◆ **Aufgaben**
1. Tippe aus dem Forenthread zum Untermenü bei mouseOver den Abschnitt ab, der mit "Ich suche nun" beginnt und bis einschließlich "SilentWarrior (13. Oktober 2004)" weitergeht.
2. Schreib den Forenthread zum Untermenü bei mouseOver weiter, anschließend an seine letzte Zeile.

◆ **Vorliegender Text**
++++++++++

# Untermenü bei mouseOver (evtl. ohne Javascript)



## solomat (13. Oktober 2004)

Ich suche nun schon eine ganze weile nach einen Untermenü was sich bei mouseOver öffnet. Habe nun schon einige Möglichkeiten gefunden. Allerdings basiert das meiste auf Javascript und Ebenen. Gibts da ne Möglichkeit das ohne Javascript zu machen. Sollte wenn möglich auch keine Grafiken sondern nur Text sein.

http://www.juh-rhs.solomat-berlin.de da auf Ausbildung klicken. Im Moment ist dort ein normales Menü was den "Auftraggeber" und mir selbst nicht gefällt.

Schonmal vielen Dank


----------



## SilentWarrior (13. Oktober 2004)

onmouseover ist als solches bereits eine JavaScript-Anweisung. Daher ergibt deine Fragestellung für mich irgendwie keinen Sinn - wenn onmouseover funktioniert, funktioniert auch alles andere. Und eine andere Möglichkeit fällt mir auch nicht ein, wie man Layer sonst (un)sichtbar machen könnte.


----------



## solomat (13. Oktober 2004)

++++++++++

◆ **Extrahierte Datensätze**
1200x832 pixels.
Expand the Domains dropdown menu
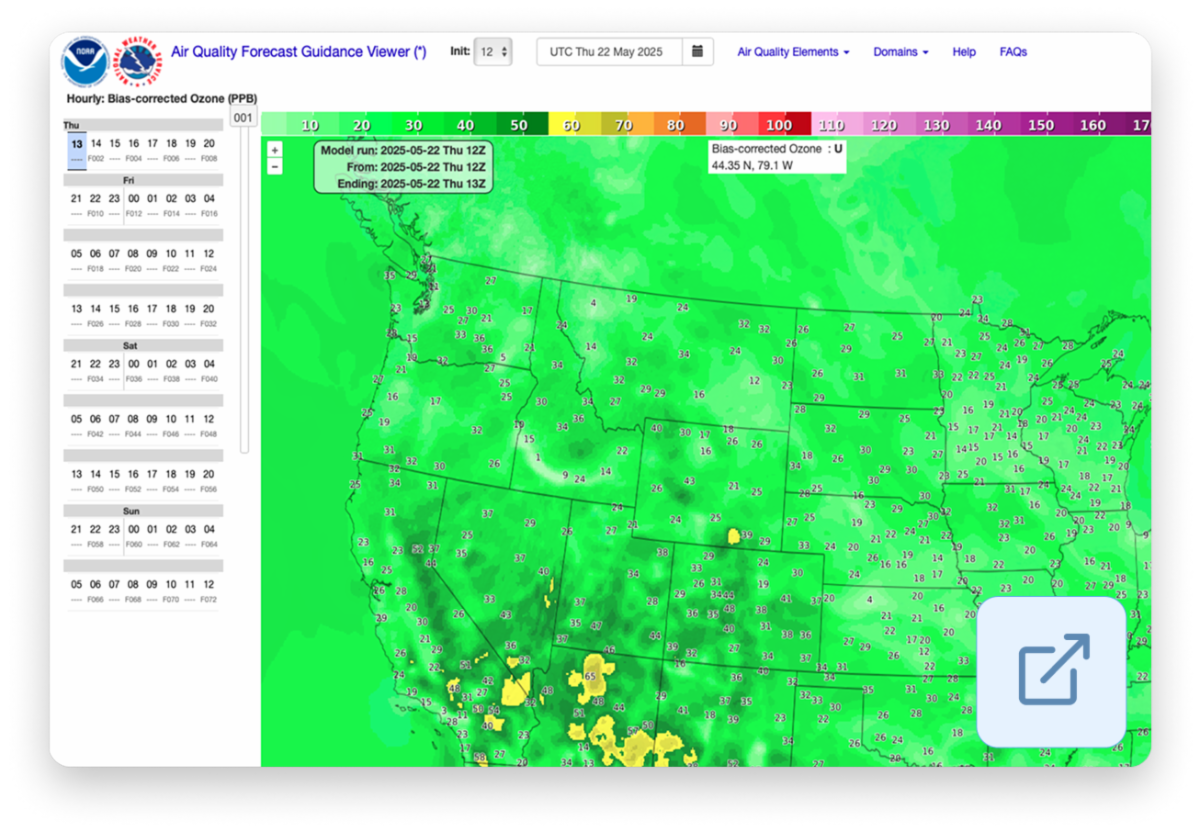click(x=900, y=52)
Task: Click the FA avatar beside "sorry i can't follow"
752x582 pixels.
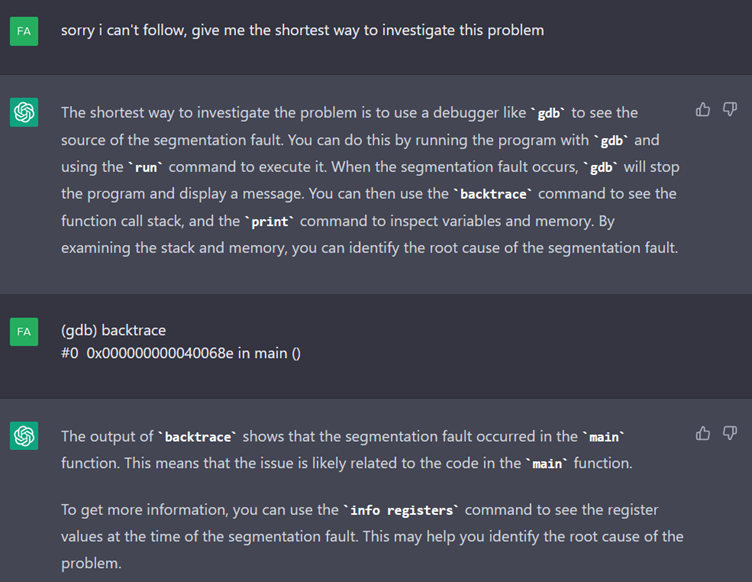Action: [x=24, y=31]
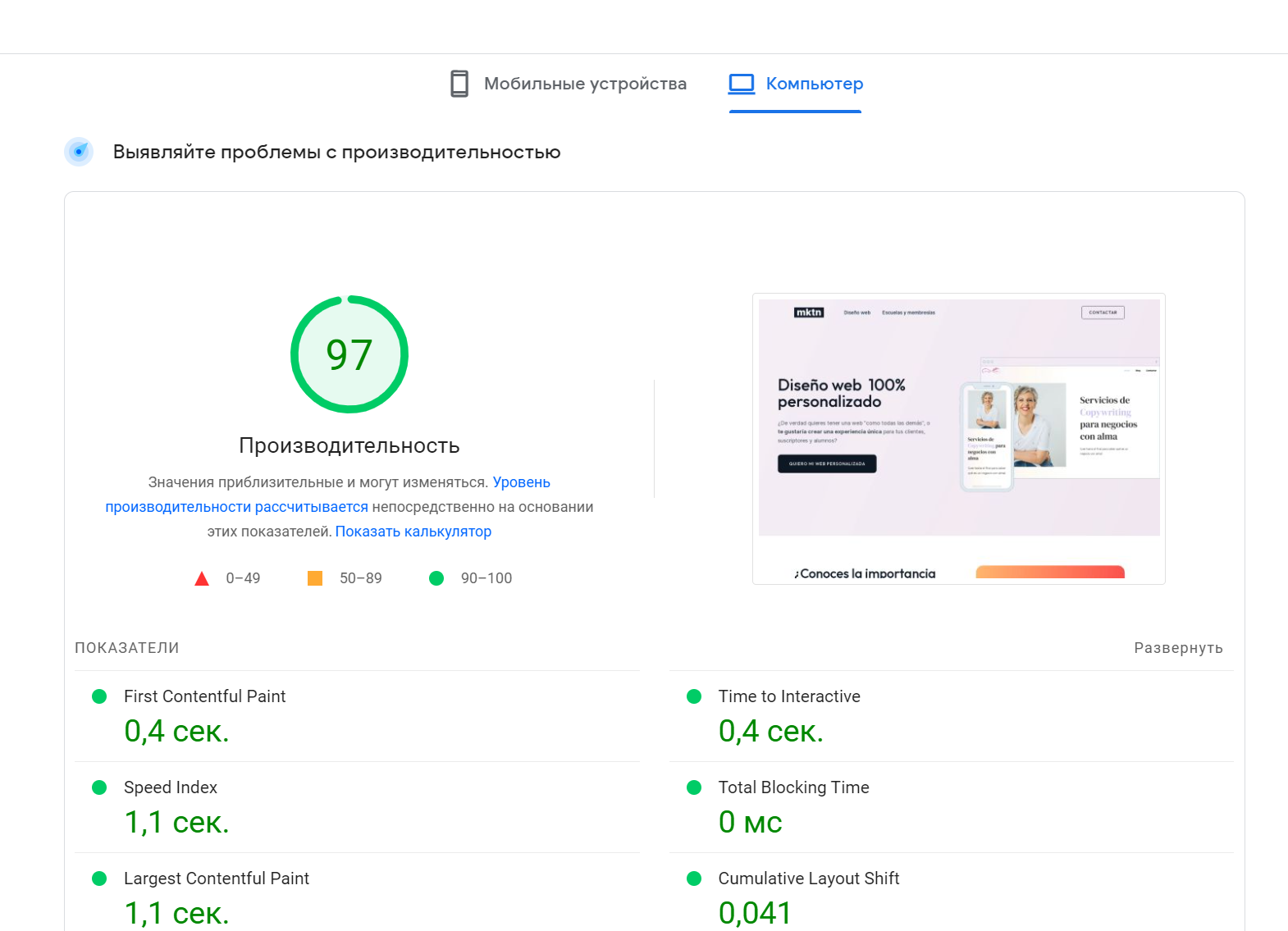Click the laptop computer icon
Image resolution: width=1288 pixels, height=931 pixels.
(742, 84)
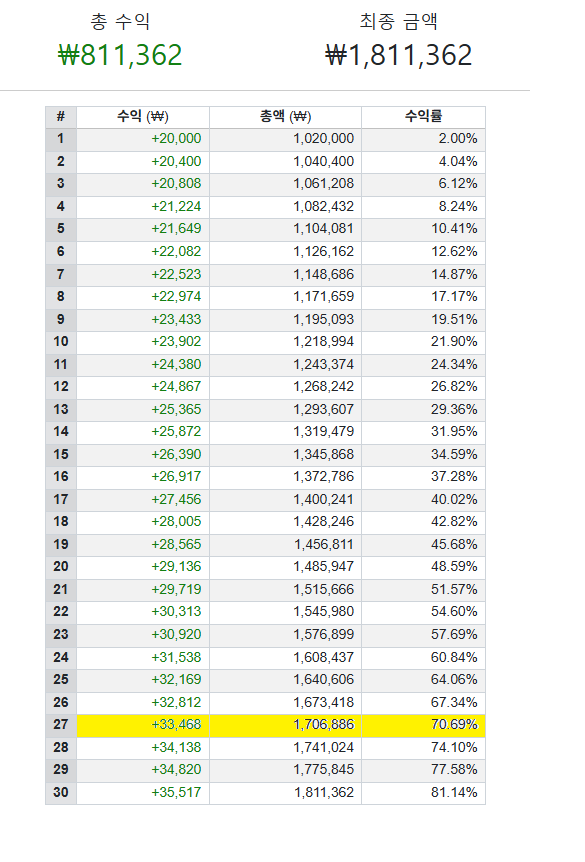Select row 1 profit +20,000
The height and width of the screenshot is (862, 585).
point(176,139)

++++++++++

◆ **Lösungen**
1.
Ich suche nun schon eine ganze weile nach einen Untermenü was sich bei mouseOver öffnet. Habe nun schon einige Möglichkeiten gefunden. Allerdings basiert das meiste auf Javascript und Ebenen. Gibts da ne Möglichkeit das ohne Javascript zu machen. Sollte wenn möglich auch keine Grafiken sondern nur Text sein.

http://www.juh-rhs.solomat-berlin.de da auf Ausbildung klicken. Im Moment ist dort ein normales Menü was den "Auftraggeber" und mir selbst nicht gefällt.

Schonmal vielen Dank


----------



## SilentWarrior (13. Oktober 2004)

2.
Entschuldige, da wa meine Denkensweise etwas fehl am Platz. Also Javascript ist in jeden Fall Vorraussetzung für ein solches Menü? Ne Idee wo man sowas finden kann, soll nur ein einfaches Script sein und das was dann aufgeklappt ist soll sich bestmöglich nicht von den oberen Menüpunkte unterscheiden. http://www.juh-rhs.solomat-berlin.de


----------



## solomat (13. Oktober 2004)

So, habe nun soweit was fertig. Allerdings habe ich das Problem das ich nicht weiß wie ich den Layer, egal welche Auflösung der Besucher hat der auf die Seite kommt, immer unter den Menüpunkt Ausbildung habe. Habt ihr ne Idee, bzw. wisst wie das geht?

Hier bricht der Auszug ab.